- Instructions -
A - From the article on climate change and mental health below, list every way that climate change affects mental health, as given in the paragraph beginning "Those impacts are vast."
B - Carry on with the article on climate change and mental health, picking up after its final sentence.

Joshua Wortzel, M.D., a Child & Adolescent Psychiatry Fellow, has earned two honors in the past few months that will position him to advocate for greater action on climate change and mental health: A Group for the Advancement of Psychiatry (GAP) Fellowship and an appointment as Chair of the Committee on Climate Change and Mental Health for the American Psychiatric Association (APA). In each capacity, he will collaboratively lead efforts to make psychiatry greener and curb the impacts of climate change on mental health.
Those impacts are vast. Research shows that hotter temperatures exacerbate a variety of psychiatric conditions; pollutants can stunt children’s neurodevelopment; intensifying natural disasters traumatize whole communities; and the prospect of climatic catastrophe itself provokes a host of emotional responses, called climate distress.
Even so, the intersection of climate science and psychiatry is a relatively recent target of professional attention. The APA formally recognized the impact of climate change on mental health in 2017, and a number of related committees and organizations (including the nonprofit Climate Psychiatry Alliance, on whose steering committee Wortzel sits) have emerged since then.

Pixel coordinate grounding data:
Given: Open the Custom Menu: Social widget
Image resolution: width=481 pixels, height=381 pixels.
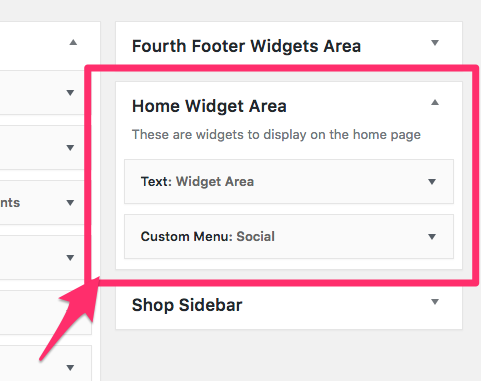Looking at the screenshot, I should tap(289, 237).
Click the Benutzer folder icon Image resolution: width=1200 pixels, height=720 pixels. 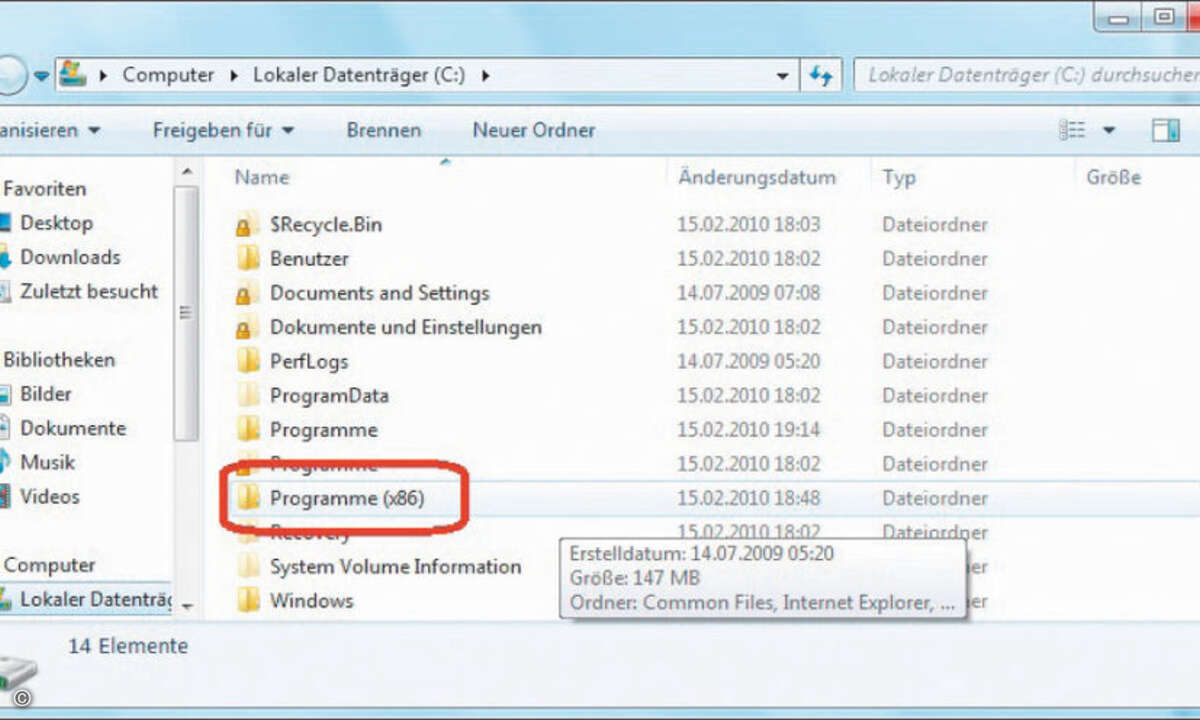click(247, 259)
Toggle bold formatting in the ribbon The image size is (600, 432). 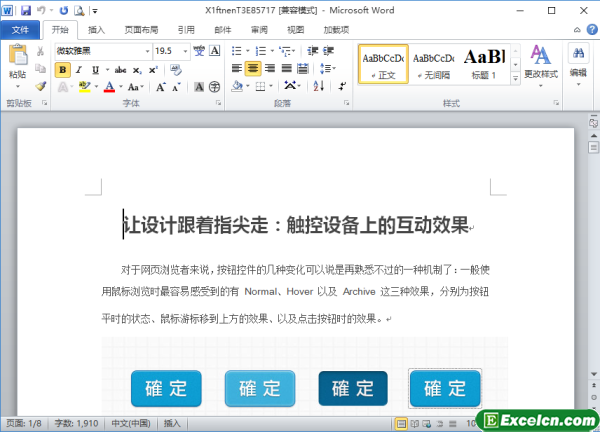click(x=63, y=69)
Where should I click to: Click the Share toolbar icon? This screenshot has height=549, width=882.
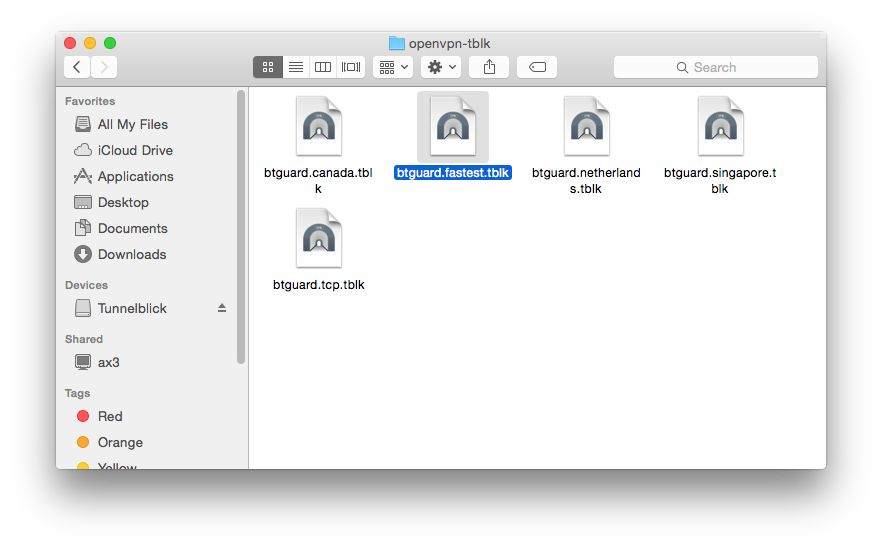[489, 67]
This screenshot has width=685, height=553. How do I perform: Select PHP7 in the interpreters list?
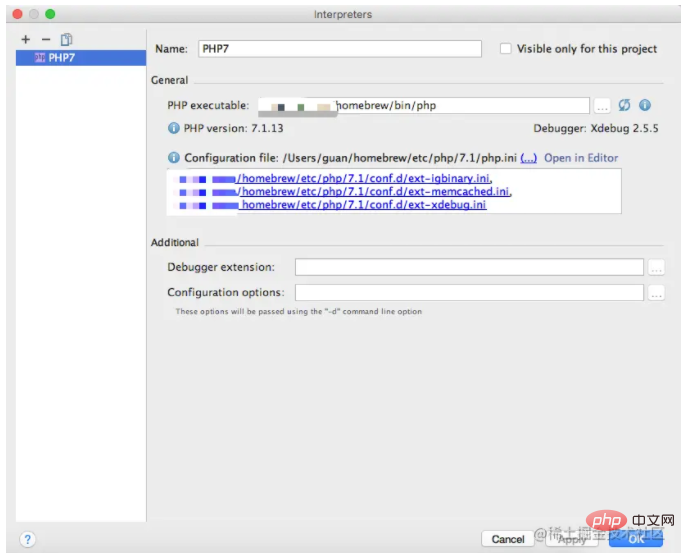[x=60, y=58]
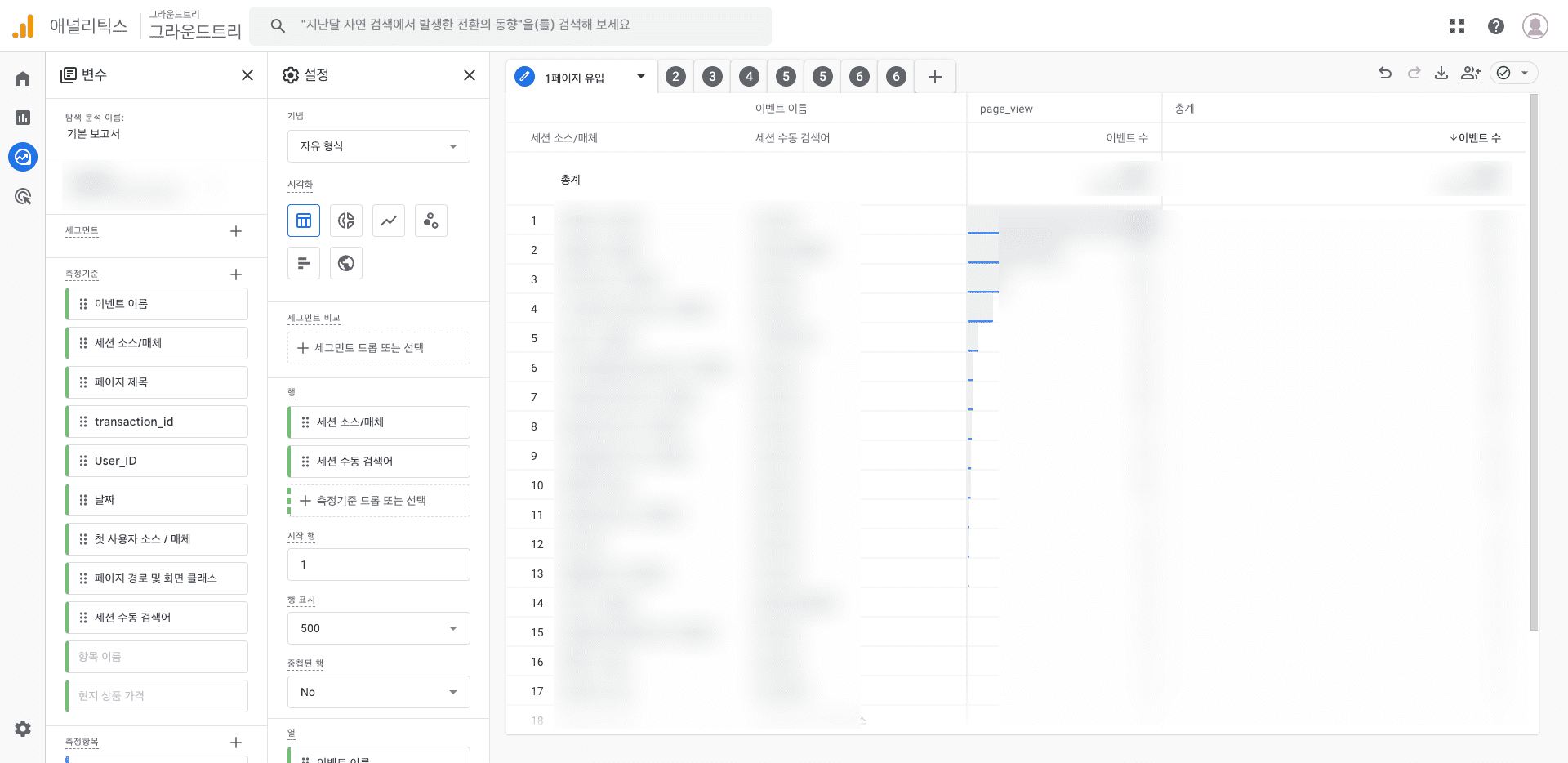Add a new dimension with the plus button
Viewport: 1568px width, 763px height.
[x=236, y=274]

- Answers for this exercise -
A -
- Hotter temperatures exacerbate a variety of psychiatric conditions.
- Pollutants can stunt children's neurodevelopment.
- Intensifying natural disasters traumatize whole communities.
- The prospect of climatic catastrophe itself provokes a host of emotional responses, called climate distress.

B -
Wortzel sees his role from a generational perspective. His earliest memories are spending days in the garden with his grandfather. Growing up, he spent starry nights camping with his family on the islands of the Delaware River. Now, he often thinks of the natural world he’ll leave to the children he hopes to have someday.
“When they look back at history, what will they see that I’ve done on this issue?” Wortzel said. “I feel very committed to at least having tried to do my part to prevent what the World Health Organization says is the number one public health concern of this century.”
Wortzel was among 14 fellows selected by the Group for the Advancement of Psychiatry – a think tank that convenes experts to address cutting edge issues affecting the future of psychiatry. Each fellow joins one of GAP’s committees over the course of two years.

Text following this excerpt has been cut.